At the Annual General Meeting (the “AGM”) of RVRC Holding AB (publ) on 10 November 2022, the following was resolved.
Adoption of the income statement and the balance sheet
The AGM adopted the income statement and the balance sheet as well as the consolidated income statement and the consolidated balance sheet for the financial year 2021/22.
In accordance with the proposal by the Board of Directors, the AGM resolved on a dividend of SEK 0.77 per share. 14 November 2022 was determined as record date for the dividend. The dividend is expected to be distributed by Euroclear Sweden AB starting 17 November 2022.
Discharge from liability
The Board members and the CEO were discharged from liability for their administration of the company for the financial year 2021/22.
Election of Board of Directors
Jens Browaldh, Cecilie Elde, Andreas Källström Säfweräng, Pernilla Nyrensten and Johan Svanström were re-elected as members of the Board. Niclas Nyrensten was elected as new member of the Board. Andreas Källström Säfweräng was elected as Chairperson of the Board.
The AGM resolved that Board fees, excluding remuneration for Committee work, shall be paid with SEK 525,000 (500,000) to the Chairperson and SEK 210,000 (200,000) to each of the other Board members elected by the General Meeting. In addition, the AGM resolved that work in the Audit Committee shall be compensated with SEK 105,000 (100,000) to the Chairperson and SEK 55,000 (50,000) to each of the other members. It was further resolved that work in the Remuneration Committee shall be compensated with SEK 65,000 (60,000) to the Chairperson and SEK 35,000 (30,000) to each of the other members.
Election of auditor
Ernst & Young AB was re-elected as auditor of the company until the next Annual General Meeting. Ernst & Young AB has informed the company that the authorised public accountant Andreas Mast will continue to be auditor in charge. It was resolved that auditor fees shall be paid in accordance with approved invoice.
The AGM resolved to approve the Board of Directors’ remuneration report pursuant to Chapter 8, Section 53 a of the Swedish Companies Act, regarding the financial year 2021/22.
Authorisation for the Board of Directors to resolve on new issues
In accordance with the proposal of the Board of Directors, the AGM resolved to authorise the Board to resolve on new issues of shares, subscription warrants or convertible bonds. The Board of Directors is authorised to, within the scope of the articles of association, on one or several occasions, during the period until the next AGM, resolve on new issues of shares, subscription warrants or convertible bonds, with or without deviation from the shareholders’ preferential right. Such resolution on new share issues can be made by contribution in kind, by set-off or against cash payment. The number of shares to be issued by way of a new share issue, exercise of subscription warrants or conversion of convertible bonds may not exceed 10 per cent of the registered share capital at the time of the resolution based on the authorisation.

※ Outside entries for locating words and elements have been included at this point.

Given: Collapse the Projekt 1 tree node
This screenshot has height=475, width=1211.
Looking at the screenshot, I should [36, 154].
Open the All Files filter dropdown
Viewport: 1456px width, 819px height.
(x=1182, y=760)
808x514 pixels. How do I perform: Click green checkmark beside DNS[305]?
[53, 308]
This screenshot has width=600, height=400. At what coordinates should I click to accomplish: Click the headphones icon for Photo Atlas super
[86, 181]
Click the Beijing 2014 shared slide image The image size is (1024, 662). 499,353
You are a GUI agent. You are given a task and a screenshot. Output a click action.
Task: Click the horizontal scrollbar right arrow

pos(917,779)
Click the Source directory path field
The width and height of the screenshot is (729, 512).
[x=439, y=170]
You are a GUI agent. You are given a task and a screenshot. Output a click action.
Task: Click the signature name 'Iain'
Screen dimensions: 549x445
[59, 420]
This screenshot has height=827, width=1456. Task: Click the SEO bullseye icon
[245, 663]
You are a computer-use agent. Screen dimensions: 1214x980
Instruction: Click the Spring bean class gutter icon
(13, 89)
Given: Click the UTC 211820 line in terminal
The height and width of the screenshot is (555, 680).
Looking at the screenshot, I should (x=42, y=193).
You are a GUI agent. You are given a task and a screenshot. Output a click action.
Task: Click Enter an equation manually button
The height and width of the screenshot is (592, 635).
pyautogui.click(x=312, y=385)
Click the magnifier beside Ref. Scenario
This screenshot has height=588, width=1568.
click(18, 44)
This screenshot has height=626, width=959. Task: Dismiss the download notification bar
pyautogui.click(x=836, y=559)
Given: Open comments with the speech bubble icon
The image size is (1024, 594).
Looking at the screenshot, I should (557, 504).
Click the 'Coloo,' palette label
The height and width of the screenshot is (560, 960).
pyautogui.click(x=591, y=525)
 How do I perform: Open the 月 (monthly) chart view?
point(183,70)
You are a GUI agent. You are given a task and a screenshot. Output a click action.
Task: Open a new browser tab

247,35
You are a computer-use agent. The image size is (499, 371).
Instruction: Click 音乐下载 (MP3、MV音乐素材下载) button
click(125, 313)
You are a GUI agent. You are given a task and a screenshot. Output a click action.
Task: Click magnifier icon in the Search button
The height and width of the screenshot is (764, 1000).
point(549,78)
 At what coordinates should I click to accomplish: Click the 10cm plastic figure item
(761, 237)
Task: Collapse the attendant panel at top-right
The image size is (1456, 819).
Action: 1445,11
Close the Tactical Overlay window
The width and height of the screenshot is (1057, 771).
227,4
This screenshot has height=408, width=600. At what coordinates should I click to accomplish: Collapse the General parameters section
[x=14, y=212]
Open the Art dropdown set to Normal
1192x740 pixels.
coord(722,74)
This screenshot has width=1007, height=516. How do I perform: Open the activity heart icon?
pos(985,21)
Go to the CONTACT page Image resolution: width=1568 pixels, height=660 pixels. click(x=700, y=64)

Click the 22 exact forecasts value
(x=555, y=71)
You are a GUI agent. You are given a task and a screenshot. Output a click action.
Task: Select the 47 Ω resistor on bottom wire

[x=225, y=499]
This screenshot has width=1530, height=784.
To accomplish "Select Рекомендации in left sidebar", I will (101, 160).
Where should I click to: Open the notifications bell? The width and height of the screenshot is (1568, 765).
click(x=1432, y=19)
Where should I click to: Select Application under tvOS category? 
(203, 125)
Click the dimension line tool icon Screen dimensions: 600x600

Authorisation for the Board of Directors to resolve on acquisition and transfer of own shares
In accordance with the proposal of the Board of Directors, the AGM resolved to authorise the Board to resolve on acquisition and transfer of own shares. Acquisition may take place on Nasdaq Stockholm, on one or several occasions up to the next Annual General Meeting, of maximum as many own shares that the shares
held by the company at any point in time does not exceed ten (10) percent of all shares in the
company, at a price which falls within the prevailing price range registered on Nasdaq Stockholm at each point in time. During the same period, transfer may take place of maximum as many own shares that the company holds at the time of the Board of Directors’ resolution, on Nasdaq Stockholm or in connection with acquisition of companies or businesses, on market terms, at a price which falls within the prevailing price range registered on Nasdaq Stockholm at each point in time. The authorisation includes the right to resolve on deviation from the shareholders’ preferential right.
Resolution on incentive program
In accordance with the proposal of the Board of Directors, the AGM resolved to adopt a long-term share-related incentive program (LTIP 2022/2026) for approximately 25 current and potential future senior executives and other key employees in the RevolutionRace group. The program entails that a maximum of 2 125 000 subscription warrants shall be issued, for subsequent transfer to the participants. There will be no over-subscription. Transfer of the subscription warrants is intended to be effected as soon as possible after the subscription price has been determined. Transfer to any additional participants may, however, take place up until and including 30 June 2023. Transfer shall be made at market value and in accordance with the principles set out in the Board of Directors’ proposal. Subscription of shares by virtue of subscription warrants may be effected as from 15 November 2025–15 May 2026. The subscription price for new shares shall correspond to 140 per cent of the volume weighted average price paid for the company’s share on Nasdaq Stockholm during the period 2–9 November 2022. The maximum dilution effect of the program is approximately 1.88 per cent calculated as the number of new shares in proportion to the number of existing shares.